- Born: 1946 or 1947 (age 79–80) Orange, New Jersey, U.S.
- Education: University of Colorado (BS)
- Occupations: Journalist, author
- Years active: 1978–present
- Children: 1

= Lynne Russell =

American journalist and author (born 1946)

Lynne Russell is an American journalist and author. She was the first woman to solo anchor a prime time network nightly newscast as the host of CNN Headline News from 1983 to 2001, as well as six years as co-host of The Week in Review with Bob Cain on CNN.

==Early life and education==
Russell was born in Orange, New Jersey and raised around the United States, being the daughter of a United States Army officer. Russell graduated from Manzano High School in Albuquerque, New Mexico.

She attended the University of Colorado, where she majored in nursing.

==Career==
===Television and radio===
Before joining CNN Headline News in 1983, Russell anchored the evening news on KENS in San Antonio in 1980, where she also was an investigative and courthouse reporter. Previously, she served a year as a news anchor and military correspondent for KHON-TV in Honolulu.

From 1978 to 1979 Russell anchored and reported at WTLV-TV in Jacksonville, Florida. Also, from 1971 to 1978 she was Program Director, as well as anchor and host, of a four-hour weekday morning news and interview program at WKAT in Miami.

Russell was the first recipient of the Russell P. Jandoli Excellence in Journalism Award presented by St. Bonaventure University of Western New York.

Russell lived in Toronto for several years, working for CBC Television beginning in 2006 and then at radio station CFRB from 2008 to 2010.

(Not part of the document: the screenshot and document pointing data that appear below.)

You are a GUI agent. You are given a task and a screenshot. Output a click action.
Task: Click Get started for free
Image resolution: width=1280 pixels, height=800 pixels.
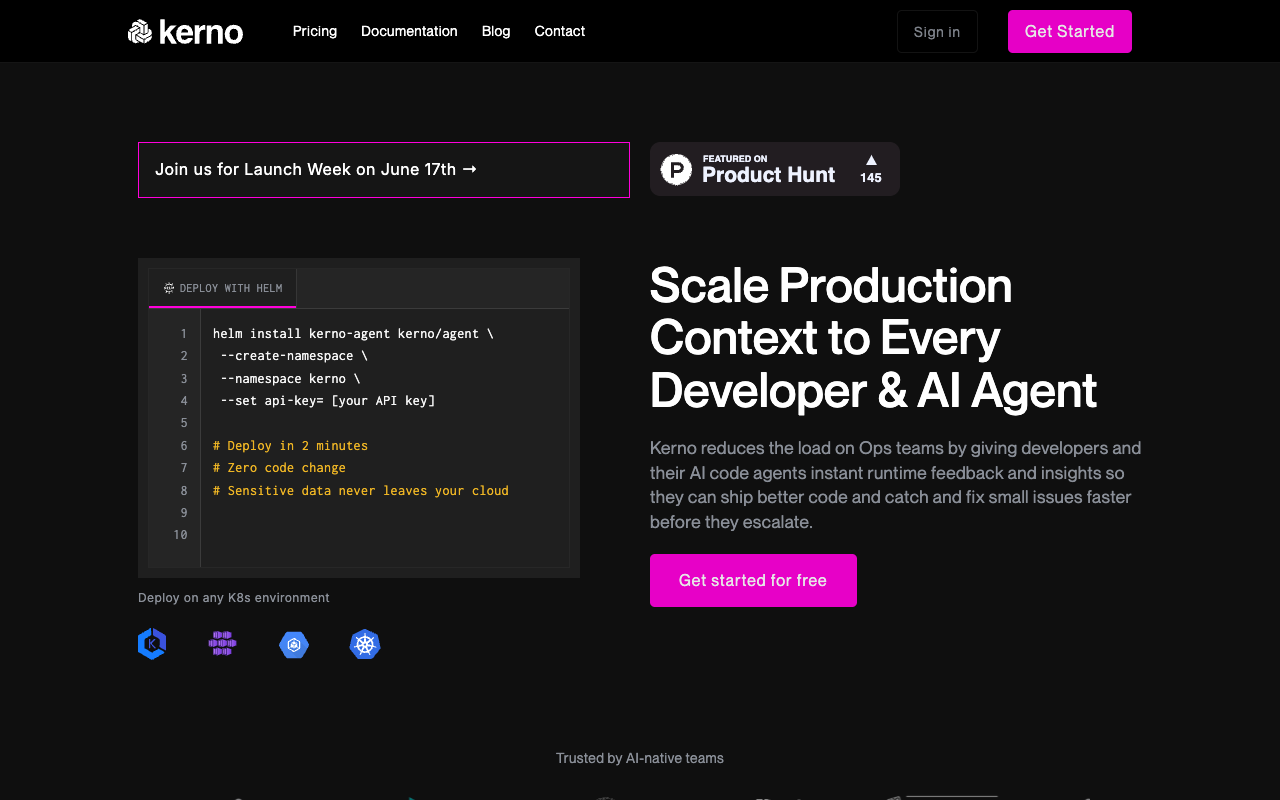[x=753, y=580]
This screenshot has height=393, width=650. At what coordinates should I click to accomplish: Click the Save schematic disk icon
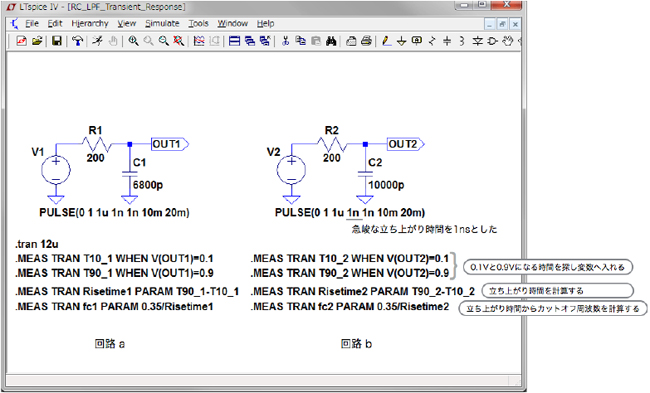pos(57,41)
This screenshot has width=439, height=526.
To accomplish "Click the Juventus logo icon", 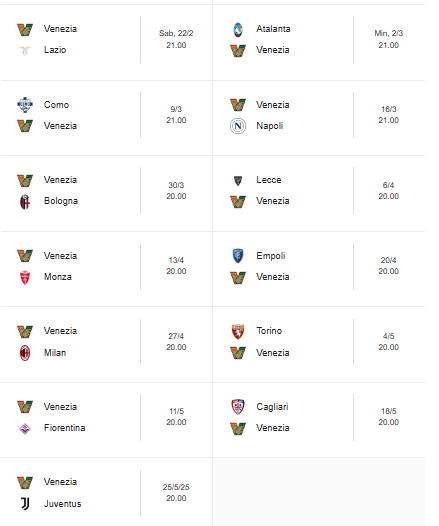I will [25, 504].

====Private investigator and law enforcement====
Russell is a licensed private investigator who worked as a detective. She also is a first degree black belt in Choi Kwang-Do, and has worked as a bodyguard and Fulton County Deputy Sheriff in the Reserve division.

====Author====
Russell's first book was How to Win Friends, Kick A** and Influence People: A Memoir. Published on November 30, 1999, she shared her life story, including her global travels in her youth and her experiences as a private investigator and bodyguard.

Russell has written two novels in her PJ Santini series, Hell on Heels and Heels of Fortune.

==Survived shootout==
She and her husband Chuck de Caro were on a cross-country trip from Washington, D.C. to California and were spending the night of June 30, 2015 at a Motel 6 in Albuquerque, New Mexico, when an armed man forced his way into their room. De Caro was shot three times; he returned fire, mortally wounding the intruder. De Caro was taken to a hospital for two weeks and recovered. De Caro and Russell filed a lawsuit against Motel 6 and related parties on October 13, 2015, for alleged negligent and reckless security resulting in severe injury, negligent infliction of emotional distress, loss of consortium and Unfair Trade Practices Act violations to motel operators and employees. The suit was dismissed with prejudice on October 18, 2017.